PROBLEM REQUIREMENTS
From the abstract on CaMKIIβ and sleep, list the sleep steps that CaMKIIβ mutants mimicking different phosphorylation states can regulate.

PROVIDED TEXT
________________

Realization of phosphorylation hypothesis of sleep by mammalian CaMKIIβ

Abstract

ABSTRACTThe reduced sleep duration observed in Camk2a and Camk2b knockout mice revealed the role of Ca2+/calmodulin-dependent protein kinase II (CaMKII)α/CAMKIIβ as sleep-promoting kinases and lead to the phosphorylation hypothesis of sleep. However, the underlying mechanism of sleep regulation by kinases and protein phosphorylation is largely unknown. Here, we demonstrate that the phosphorylation states of CaMKIIβ regulates sleep duration and sleep needs. Importantly, the activation or inhibition of CaMKIIβ can increase or decrease sleep duration by almost two-fold, supporting the role of CaMKIIβ as a core sleep regulator in mammals. This sleep regulation depends on the kinase activity of CaMKIIβ in excitatory neurons. Furthermore, CaMKIIβ mutants mimicking different phosphorylation states can regulate various sleep steps including sleep induction, sleep maintenance, and sleep cancelation. Key CaMKIIβ residues responsible for the mode switch undergo ordered (auto-)phosphorylation. We thus propose that ordered multi-site phosphorylation of CaMKIIβ underlies multi-step sleep regulation in mammals.

________________

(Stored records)

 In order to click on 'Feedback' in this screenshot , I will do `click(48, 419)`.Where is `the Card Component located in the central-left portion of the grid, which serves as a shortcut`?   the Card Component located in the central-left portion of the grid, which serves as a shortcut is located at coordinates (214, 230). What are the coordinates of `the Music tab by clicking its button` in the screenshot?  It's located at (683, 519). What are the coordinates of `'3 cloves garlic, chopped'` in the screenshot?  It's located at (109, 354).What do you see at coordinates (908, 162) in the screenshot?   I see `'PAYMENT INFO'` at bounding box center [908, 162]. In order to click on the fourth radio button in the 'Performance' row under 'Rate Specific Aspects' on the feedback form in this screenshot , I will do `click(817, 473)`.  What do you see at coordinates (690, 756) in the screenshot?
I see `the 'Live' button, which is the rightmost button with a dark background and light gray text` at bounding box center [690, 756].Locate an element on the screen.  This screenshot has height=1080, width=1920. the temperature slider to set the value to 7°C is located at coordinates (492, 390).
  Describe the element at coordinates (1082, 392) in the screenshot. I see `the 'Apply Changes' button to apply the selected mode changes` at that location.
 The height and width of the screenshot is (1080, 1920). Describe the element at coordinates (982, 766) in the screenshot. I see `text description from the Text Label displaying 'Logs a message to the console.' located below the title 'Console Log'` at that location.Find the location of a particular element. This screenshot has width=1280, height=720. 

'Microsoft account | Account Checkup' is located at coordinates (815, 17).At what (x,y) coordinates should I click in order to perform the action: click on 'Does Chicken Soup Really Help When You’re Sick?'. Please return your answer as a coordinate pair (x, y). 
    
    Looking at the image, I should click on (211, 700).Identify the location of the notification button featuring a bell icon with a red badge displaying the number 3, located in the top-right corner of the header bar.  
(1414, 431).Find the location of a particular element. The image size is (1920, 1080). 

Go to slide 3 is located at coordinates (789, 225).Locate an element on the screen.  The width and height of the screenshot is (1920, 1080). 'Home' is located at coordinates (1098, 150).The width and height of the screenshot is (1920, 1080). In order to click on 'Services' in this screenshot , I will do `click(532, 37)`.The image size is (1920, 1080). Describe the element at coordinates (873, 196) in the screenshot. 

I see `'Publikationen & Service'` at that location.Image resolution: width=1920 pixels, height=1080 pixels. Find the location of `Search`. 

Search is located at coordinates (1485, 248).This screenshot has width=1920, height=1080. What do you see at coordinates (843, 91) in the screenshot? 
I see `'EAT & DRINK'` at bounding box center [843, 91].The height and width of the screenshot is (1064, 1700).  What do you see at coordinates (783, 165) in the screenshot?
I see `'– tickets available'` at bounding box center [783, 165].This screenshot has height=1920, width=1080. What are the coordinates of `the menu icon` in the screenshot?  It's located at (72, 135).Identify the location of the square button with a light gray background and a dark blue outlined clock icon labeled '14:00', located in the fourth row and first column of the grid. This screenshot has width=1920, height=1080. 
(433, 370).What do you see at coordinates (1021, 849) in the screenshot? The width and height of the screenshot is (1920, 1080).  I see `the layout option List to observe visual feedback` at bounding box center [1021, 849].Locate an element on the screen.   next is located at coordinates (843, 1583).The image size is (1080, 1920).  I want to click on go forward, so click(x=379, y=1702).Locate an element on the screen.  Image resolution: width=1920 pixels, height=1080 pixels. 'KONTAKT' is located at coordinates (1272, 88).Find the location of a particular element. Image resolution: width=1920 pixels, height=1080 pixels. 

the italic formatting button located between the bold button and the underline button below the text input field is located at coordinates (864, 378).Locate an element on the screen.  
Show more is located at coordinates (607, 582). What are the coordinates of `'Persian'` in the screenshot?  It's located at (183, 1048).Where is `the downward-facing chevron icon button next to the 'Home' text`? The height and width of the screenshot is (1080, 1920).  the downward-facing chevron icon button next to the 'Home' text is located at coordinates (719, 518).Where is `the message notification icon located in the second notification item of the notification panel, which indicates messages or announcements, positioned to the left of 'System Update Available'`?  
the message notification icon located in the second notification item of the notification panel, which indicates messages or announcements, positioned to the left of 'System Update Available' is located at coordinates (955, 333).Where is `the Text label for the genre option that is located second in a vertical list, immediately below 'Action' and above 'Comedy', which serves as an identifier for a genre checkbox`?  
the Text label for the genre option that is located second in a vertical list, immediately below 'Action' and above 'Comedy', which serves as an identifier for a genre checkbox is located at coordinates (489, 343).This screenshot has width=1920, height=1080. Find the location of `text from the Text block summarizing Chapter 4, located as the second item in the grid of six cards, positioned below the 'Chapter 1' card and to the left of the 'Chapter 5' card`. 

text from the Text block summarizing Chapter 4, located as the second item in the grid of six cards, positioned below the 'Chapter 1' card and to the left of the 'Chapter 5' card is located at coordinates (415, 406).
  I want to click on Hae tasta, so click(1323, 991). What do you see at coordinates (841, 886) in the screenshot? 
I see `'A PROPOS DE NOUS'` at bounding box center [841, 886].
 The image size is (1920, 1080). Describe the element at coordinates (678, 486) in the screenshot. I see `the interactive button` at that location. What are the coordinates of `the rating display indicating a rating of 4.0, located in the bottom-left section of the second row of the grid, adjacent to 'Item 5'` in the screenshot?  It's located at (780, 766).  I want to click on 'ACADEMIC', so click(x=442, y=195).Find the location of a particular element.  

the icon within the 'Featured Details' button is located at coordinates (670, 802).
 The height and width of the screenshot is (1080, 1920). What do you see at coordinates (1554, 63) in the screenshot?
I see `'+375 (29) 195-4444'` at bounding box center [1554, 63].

________________

OUTPUT
Sleep induction, sleep maintenance, sleep cancelation